**EXERCISE**
Rewrite the lines of the entries below as a numbered list, skipping blank lines. Leave the pictures out of your list.

**RAW DATA**
##############################
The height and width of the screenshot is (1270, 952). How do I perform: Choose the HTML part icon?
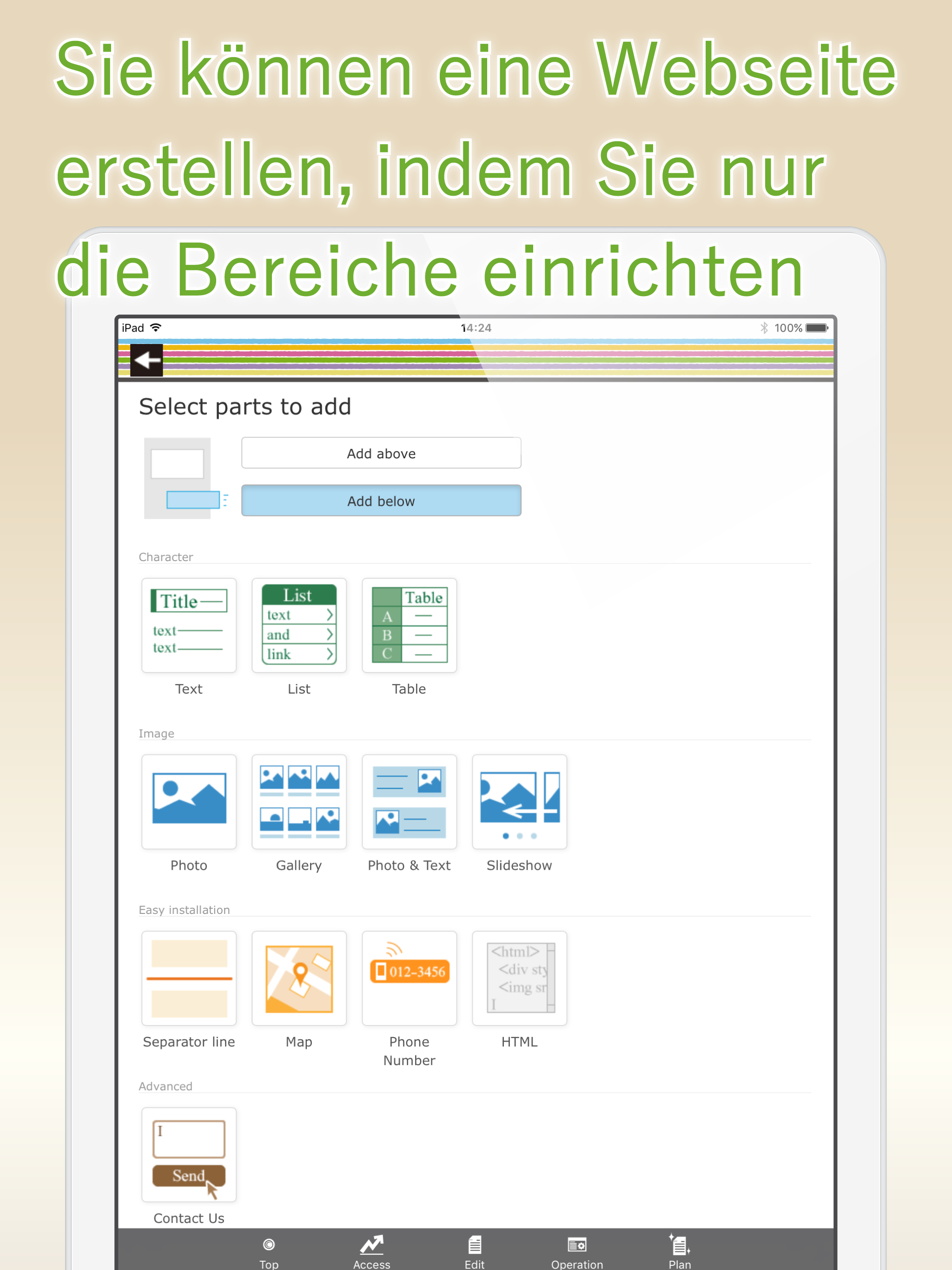coord(519,978)
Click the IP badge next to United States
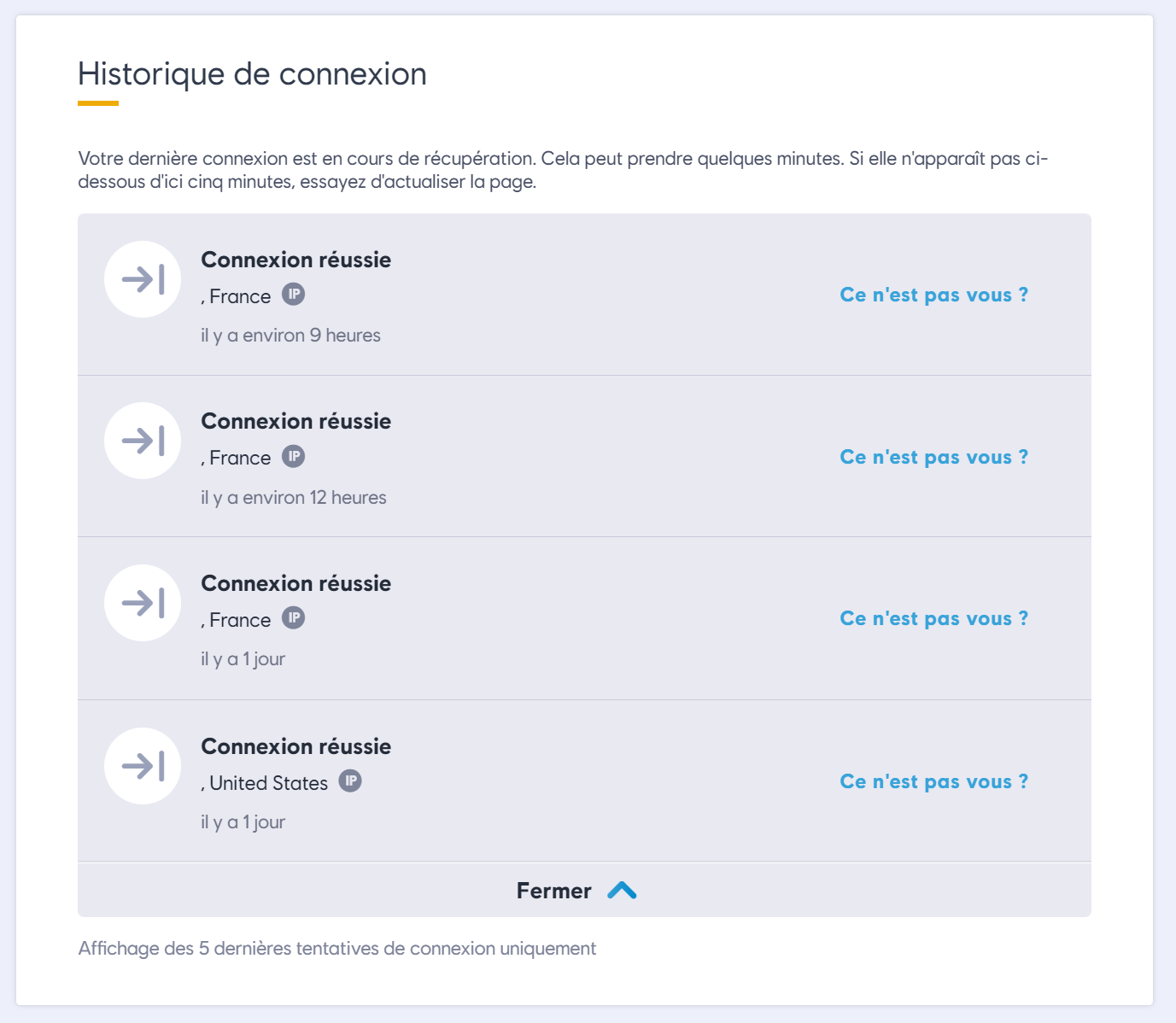Screen dimensions: 1176x1023 (x=350, y=780)
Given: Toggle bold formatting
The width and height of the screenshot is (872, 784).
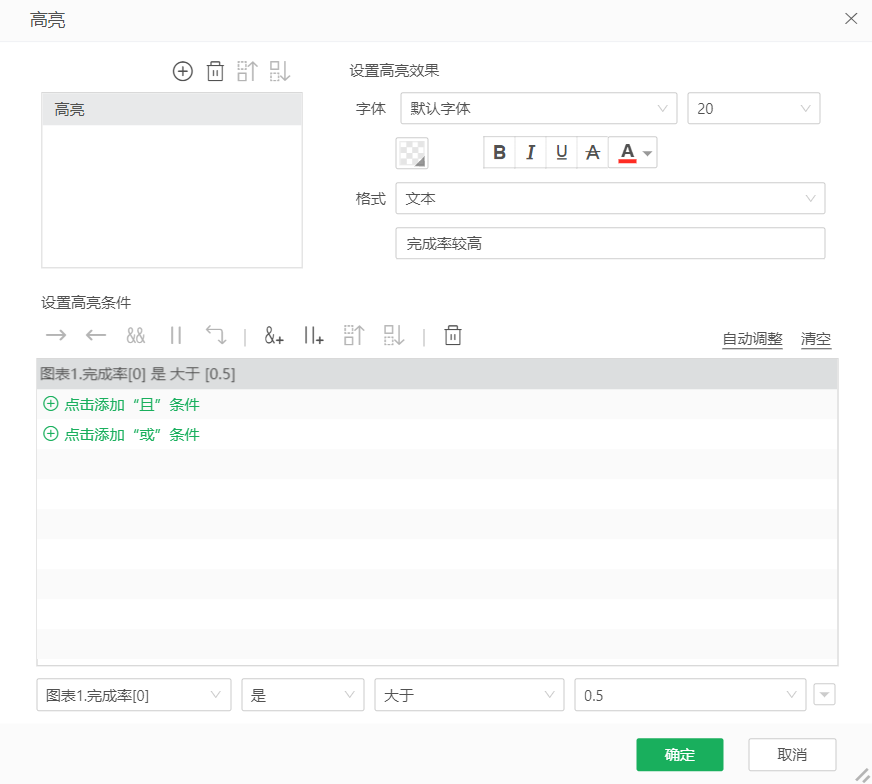Looking at the screenshot, I should (x=499, y=152).
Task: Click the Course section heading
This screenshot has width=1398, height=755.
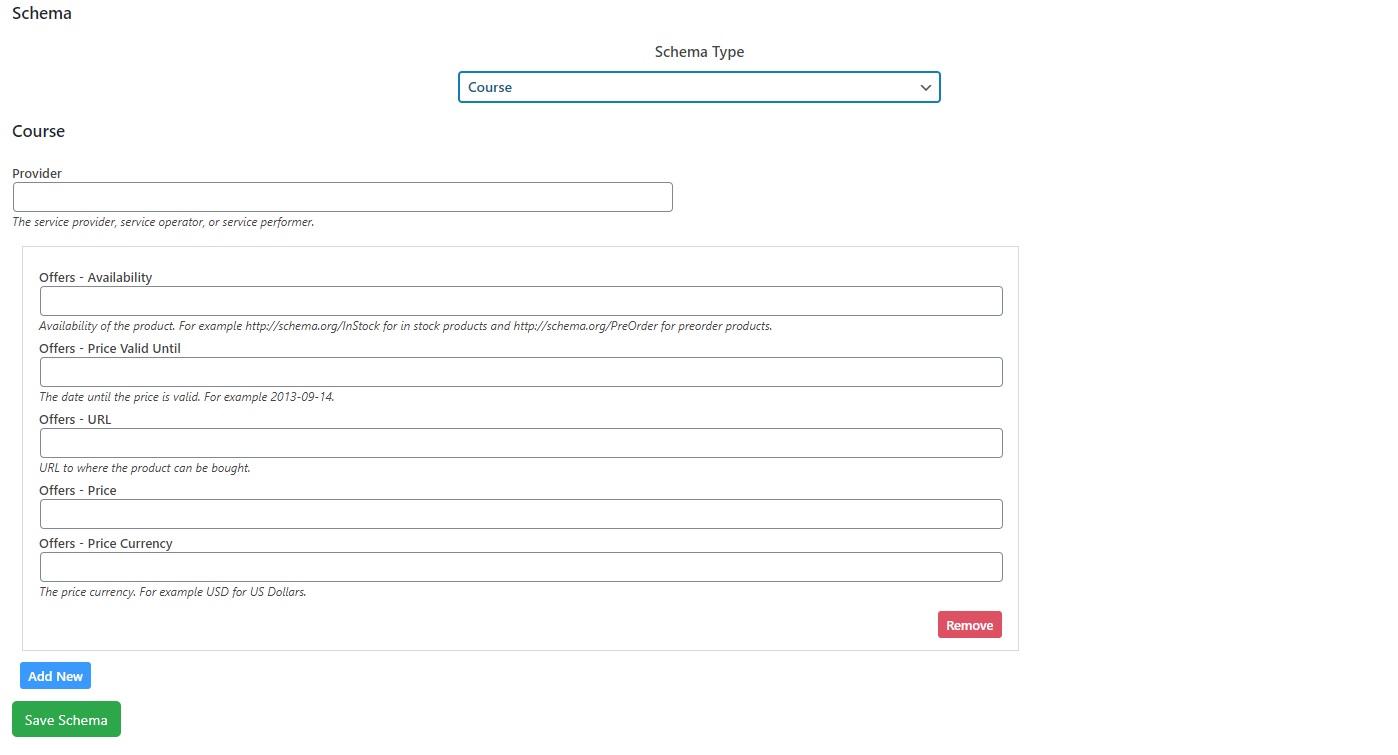Action: pyautogui.click(x=39, y=131)
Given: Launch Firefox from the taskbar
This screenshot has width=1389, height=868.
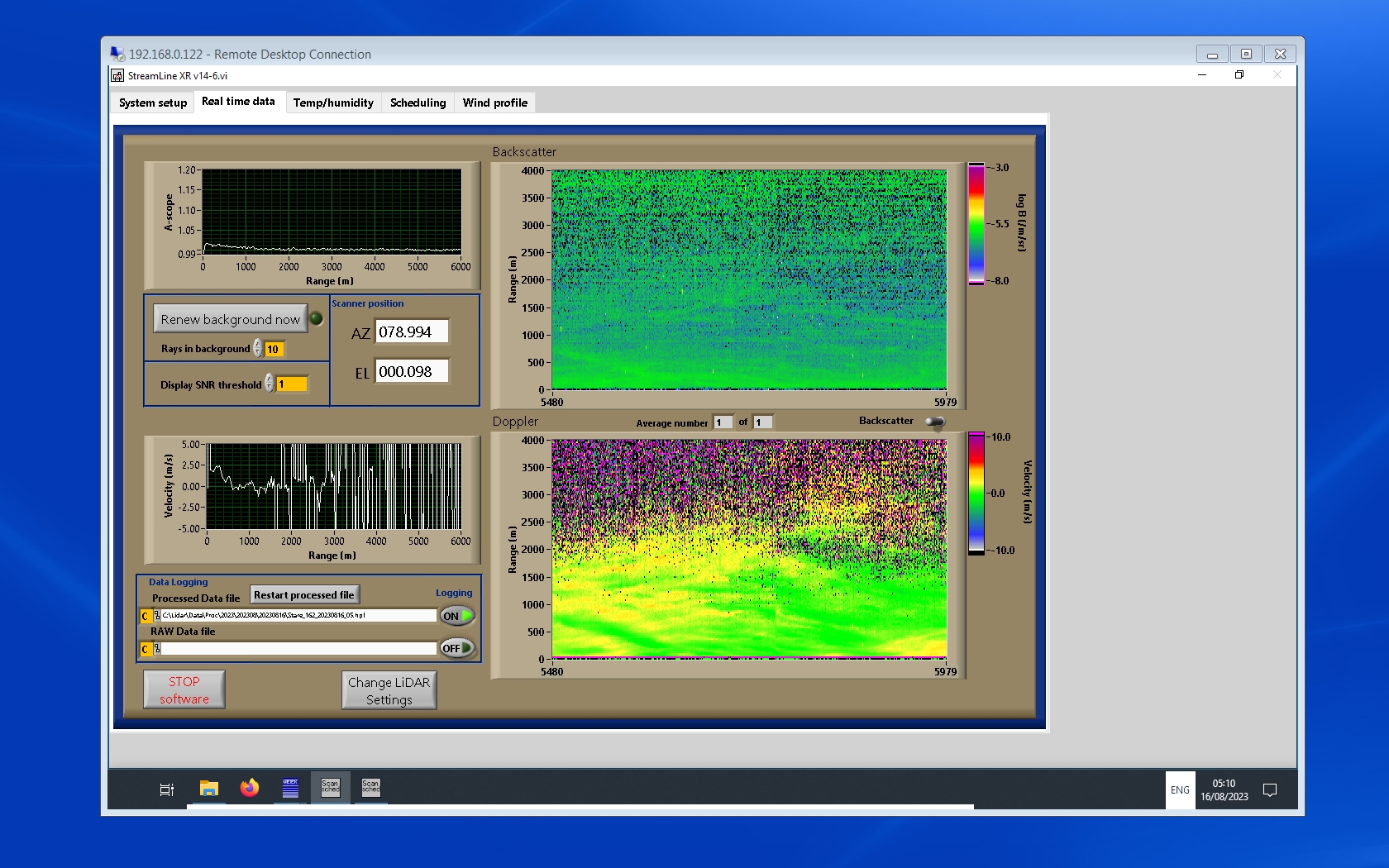Looking at the screenshot, I should pos(249,789).
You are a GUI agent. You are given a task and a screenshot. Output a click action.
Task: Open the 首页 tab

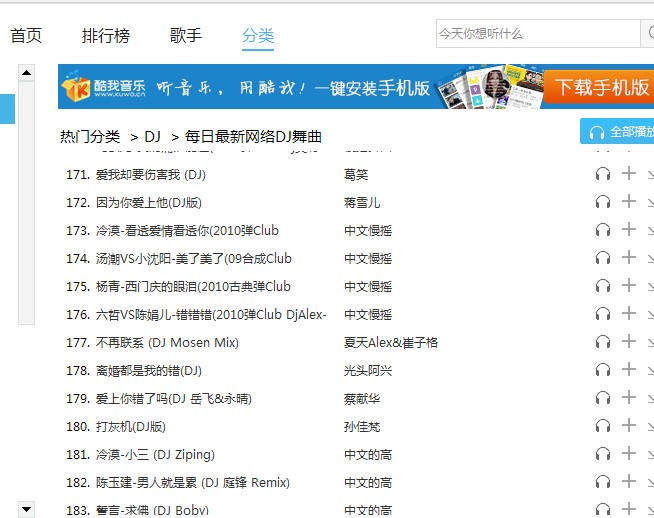point(26,36)
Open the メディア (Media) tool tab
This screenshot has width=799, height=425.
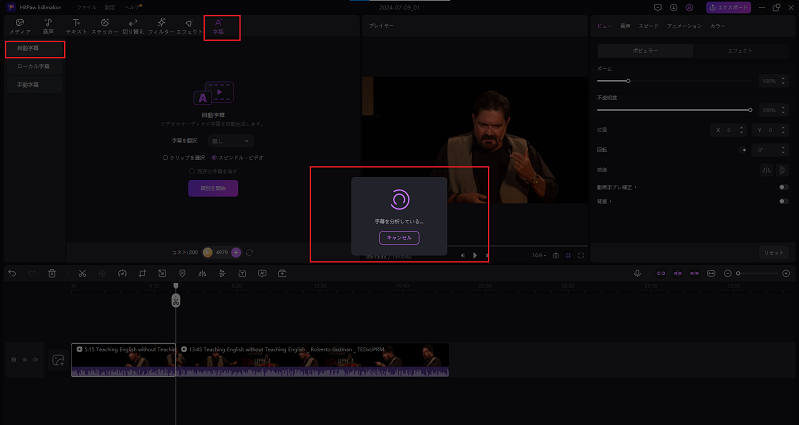tap(19, 26)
##############################
**EXERCISE SOLUTION**
1. The height and width of the screenshot is (1270, 952). How do I perform: Choose the HTML part icon?
2. coord(519,978)
3. Click the IP badge next to United States
4. Screen dimensions: 1176x1023 (x=350, y=780)
5. Given: Toggle bold formatting
6. The width and height of the screenshot is (872, 784).
7. Looking at the screenshot, I should (x=499, y=152).
8. Task: Click the Course section heading
9. This screenshot has width=1398, height=755.
10. Action: pyautogui.click(x=39, y=131)
11. Given: Launch Firefox from the taskbar
12. This screenshot has width=1389, height=868.
13. Looking at the screenshot, I should pos(249,789).
14. You are a GUI agent. You are given a task and a screenshot. Output a click action.
15. Task: Open the 首页 tab
16. point(26,36)
17. Open the メディア (Media) tool tab
18. This screenshot has width=799, height=425.
19. tap(19, 26)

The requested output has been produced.